Fermo temporaneo e conseguente attivazione del fondo europeo per la Pesca (FEP) per sostenere i pescatori pugliesi danneggiati dall’entrata in vigore delle nuove norme comunitarie in materia di Pesca. E’ quanto propone l’Onorevole Barbara Matera, Europarlamentare PdL, al Ministro Galan.

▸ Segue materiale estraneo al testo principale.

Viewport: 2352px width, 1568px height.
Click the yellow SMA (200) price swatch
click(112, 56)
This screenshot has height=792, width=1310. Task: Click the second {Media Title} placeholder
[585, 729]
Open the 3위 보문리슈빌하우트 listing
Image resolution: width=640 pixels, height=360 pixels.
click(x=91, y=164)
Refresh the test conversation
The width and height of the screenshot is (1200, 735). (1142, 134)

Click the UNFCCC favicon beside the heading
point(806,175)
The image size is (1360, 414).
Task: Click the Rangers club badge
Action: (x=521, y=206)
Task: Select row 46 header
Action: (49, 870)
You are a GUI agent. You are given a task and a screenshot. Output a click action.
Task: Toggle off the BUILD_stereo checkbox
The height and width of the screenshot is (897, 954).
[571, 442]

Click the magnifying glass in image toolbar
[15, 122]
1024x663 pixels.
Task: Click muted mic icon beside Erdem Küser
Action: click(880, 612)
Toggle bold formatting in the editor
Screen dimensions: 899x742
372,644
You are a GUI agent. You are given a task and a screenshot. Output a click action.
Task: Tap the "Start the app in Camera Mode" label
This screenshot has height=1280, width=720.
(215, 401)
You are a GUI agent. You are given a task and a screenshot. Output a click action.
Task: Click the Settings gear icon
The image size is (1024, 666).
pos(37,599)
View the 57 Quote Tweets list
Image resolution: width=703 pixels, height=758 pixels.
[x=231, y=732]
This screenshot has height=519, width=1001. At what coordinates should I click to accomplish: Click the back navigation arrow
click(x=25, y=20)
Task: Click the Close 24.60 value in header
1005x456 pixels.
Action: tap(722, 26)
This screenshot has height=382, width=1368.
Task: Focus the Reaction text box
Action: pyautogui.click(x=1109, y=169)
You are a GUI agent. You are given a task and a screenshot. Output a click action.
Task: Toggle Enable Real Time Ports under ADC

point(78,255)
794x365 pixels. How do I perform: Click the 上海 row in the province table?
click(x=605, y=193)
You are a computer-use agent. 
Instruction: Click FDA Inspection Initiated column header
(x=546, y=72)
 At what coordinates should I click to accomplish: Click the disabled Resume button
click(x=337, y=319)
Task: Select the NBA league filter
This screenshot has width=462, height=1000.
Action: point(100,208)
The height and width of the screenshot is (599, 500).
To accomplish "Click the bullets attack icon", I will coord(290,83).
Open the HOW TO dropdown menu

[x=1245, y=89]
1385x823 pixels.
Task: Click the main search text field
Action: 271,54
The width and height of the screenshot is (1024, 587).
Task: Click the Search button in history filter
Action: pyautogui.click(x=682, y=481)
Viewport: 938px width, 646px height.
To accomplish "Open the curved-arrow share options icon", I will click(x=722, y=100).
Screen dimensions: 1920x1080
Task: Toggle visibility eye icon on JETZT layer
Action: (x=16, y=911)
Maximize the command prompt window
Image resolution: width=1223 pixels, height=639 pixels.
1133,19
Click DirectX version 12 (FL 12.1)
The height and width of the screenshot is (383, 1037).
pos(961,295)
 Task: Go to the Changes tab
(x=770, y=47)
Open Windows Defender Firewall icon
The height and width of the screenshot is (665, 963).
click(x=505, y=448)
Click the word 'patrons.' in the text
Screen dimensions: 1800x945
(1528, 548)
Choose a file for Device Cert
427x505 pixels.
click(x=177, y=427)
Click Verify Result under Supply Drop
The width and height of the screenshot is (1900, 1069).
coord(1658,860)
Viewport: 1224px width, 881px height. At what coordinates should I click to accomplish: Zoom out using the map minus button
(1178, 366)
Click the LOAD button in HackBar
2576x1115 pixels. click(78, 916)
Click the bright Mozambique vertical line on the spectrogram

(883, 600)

“Il Regolamento Ce 1967/2006 – spiega l’Onorevole Matera – disciplina la pesca nel Mar Mediterraneo e, tra l’altro introduce restrizioni per la pesca di alcune specie tra cui il Bianchetto e Rossetto, particolarmente diffuse in Puglia. Questo si traduce in un danno soprattutto per i pescatori pugliesi, posto che nei quattro anni di deroghe all’entrata definitiva in vigore delle norme comunitarie, la Regione Puglia non ha provveduto ad una adeguata formazione ed informazione, pur avendo a disposizione specifici fondi comunitari rimasti nel cassetto. Recependo le istanze degli operatori pugliesi della Pesca e con il contributo del Consigliere regionale foggiano del PdL Giandiego Gatta, ho chiesto, quindi, al Ministro Galan di valutare la possibilità di attivare misure di accompagnamento sociale, in attesa che la Commissione europea si esprima sulla possibilità di concedere una deroga sui divieti introdotti dal Regolamento per il Bianchetto e Rossetto.
Nel frattempo  – conclude l’On. Matera – sarebbe utile che la Regione Puglia attingesse al FEP e si attivasse per chiedere l’attivazione del fermo temporaneo e, quindi, i giusti indennizzi per i pescatori che i questo momento stanno pagando i ritardi del Governo regionale”.